** Opening RECORDS FOR PROCESSING block **

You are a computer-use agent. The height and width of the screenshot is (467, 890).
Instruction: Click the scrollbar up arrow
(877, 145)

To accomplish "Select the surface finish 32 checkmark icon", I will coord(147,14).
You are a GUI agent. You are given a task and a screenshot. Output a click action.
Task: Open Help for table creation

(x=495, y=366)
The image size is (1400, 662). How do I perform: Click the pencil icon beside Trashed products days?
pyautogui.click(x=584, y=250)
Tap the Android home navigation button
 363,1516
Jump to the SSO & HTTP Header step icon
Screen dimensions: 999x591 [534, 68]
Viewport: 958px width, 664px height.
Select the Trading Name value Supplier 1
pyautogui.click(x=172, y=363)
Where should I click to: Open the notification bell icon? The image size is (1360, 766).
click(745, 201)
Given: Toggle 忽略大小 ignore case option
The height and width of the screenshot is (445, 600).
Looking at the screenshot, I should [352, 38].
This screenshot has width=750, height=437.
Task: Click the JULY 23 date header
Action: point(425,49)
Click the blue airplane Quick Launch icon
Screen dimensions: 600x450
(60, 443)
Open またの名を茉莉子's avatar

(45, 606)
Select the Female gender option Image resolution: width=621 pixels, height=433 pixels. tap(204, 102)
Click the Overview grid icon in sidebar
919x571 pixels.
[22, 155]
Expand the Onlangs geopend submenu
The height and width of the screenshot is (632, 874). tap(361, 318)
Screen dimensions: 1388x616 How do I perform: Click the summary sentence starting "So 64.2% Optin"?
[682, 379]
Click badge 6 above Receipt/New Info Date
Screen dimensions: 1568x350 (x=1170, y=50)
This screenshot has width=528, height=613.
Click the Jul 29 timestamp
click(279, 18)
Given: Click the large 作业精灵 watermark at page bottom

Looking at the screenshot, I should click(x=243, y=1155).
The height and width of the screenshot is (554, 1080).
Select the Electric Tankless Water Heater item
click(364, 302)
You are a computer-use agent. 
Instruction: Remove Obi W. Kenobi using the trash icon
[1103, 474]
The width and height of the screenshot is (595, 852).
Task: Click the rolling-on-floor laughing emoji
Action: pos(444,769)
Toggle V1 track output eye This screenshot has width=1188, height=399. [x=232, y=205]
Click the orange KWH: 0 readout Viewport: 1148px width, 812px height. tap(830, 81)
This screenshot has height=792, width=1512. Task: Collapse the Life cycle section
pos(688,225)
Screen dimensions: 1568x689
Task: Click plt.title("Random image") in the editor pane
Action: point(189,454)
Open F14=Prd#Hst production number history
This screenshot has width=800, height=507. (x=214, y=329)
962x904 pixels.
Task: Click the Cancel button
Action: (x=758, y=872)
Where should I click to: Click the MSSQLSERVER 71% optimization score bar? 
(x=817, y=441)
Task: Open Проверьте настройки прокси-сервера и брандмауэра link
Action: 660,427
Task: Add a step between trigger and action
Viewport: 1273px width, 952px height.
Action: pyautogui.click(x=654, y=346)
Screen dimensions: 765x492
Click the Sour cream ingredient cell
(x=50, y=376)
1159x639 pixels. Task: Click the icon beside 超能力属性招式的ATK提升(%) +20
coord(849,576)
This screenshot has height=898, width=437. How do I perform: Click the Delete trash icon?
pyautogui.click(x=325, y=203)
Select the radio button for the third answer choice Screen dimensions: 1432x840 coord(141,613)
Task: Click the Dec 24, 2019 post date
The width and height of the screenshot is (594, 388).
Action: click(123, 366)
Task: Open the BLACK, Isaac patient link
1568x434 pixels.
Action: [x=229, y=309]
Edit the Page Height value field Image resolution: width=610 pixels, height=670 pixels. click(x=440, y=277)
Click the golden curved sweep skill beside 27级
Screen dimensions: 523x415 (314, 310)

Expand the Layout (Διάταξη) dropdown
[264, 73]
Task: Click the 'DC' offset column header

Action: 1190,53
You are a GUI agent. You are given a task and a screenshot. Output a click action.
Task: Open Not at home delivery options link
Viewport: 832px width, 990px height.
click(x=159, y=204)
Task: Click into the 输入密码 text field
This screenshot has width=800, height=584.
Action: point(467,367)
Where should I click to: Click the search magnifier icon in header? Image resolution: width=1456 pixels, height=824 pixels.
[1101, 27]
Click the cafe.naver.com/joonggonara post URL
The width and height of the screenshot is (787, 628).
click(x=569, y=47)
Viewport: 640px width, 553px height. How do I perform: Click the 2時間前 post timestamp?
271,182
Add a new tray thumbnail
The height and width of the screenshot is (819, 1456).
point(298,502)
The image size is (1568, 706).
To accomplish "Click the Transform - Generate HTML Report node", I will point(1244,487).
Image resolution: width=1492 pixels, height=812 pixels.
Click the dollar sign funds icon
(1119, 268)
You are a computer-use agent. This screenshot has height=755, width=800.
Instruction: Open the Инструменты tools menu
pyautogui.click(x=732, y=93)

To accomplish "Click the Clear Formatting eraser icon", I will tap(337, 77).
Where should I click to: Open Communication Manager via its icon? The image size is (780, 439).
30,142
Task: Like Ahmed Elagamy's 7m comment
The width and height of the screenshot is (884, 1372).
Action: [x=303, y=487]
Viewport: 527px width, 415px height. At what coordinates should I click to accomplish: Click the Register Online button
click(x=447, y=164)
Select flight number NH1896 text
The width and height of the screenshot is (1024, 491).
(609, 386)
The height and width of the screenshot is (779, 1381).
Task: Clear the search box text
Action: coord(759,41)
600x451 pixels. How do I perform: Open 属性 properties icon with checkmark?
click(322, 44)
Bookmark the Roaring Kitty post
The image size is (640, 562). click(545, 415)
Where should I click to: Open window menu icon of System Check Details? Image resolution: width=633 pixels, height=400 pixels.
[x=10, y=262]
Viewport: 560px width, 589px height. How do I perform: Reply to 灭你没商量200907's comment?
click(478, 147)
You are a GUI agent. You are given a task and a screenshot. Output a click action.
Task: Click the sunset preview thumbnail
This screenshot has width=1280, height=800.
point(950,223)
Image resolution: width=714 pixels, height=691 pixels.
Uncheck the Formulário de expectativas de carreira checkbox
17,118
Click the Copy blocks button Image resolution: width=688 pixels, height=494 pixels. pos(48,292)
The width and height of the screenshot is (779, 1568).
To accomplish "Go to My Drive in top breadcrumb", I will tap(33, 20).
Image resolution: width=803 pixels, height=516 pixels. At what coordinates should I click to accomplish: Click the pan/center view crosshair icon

** Closing RECORDS FOR PROCESSING block **

**WHAT IS BEING ASKED**:
Where a line above includes "field", copy that line.

**ANSWER FOR THE TASK**:
Edit the Page Height value field Image resolution: width=610 pixels, height=670 pixels. click(x=440, y=277)
Task: Click into the 输入密码 text field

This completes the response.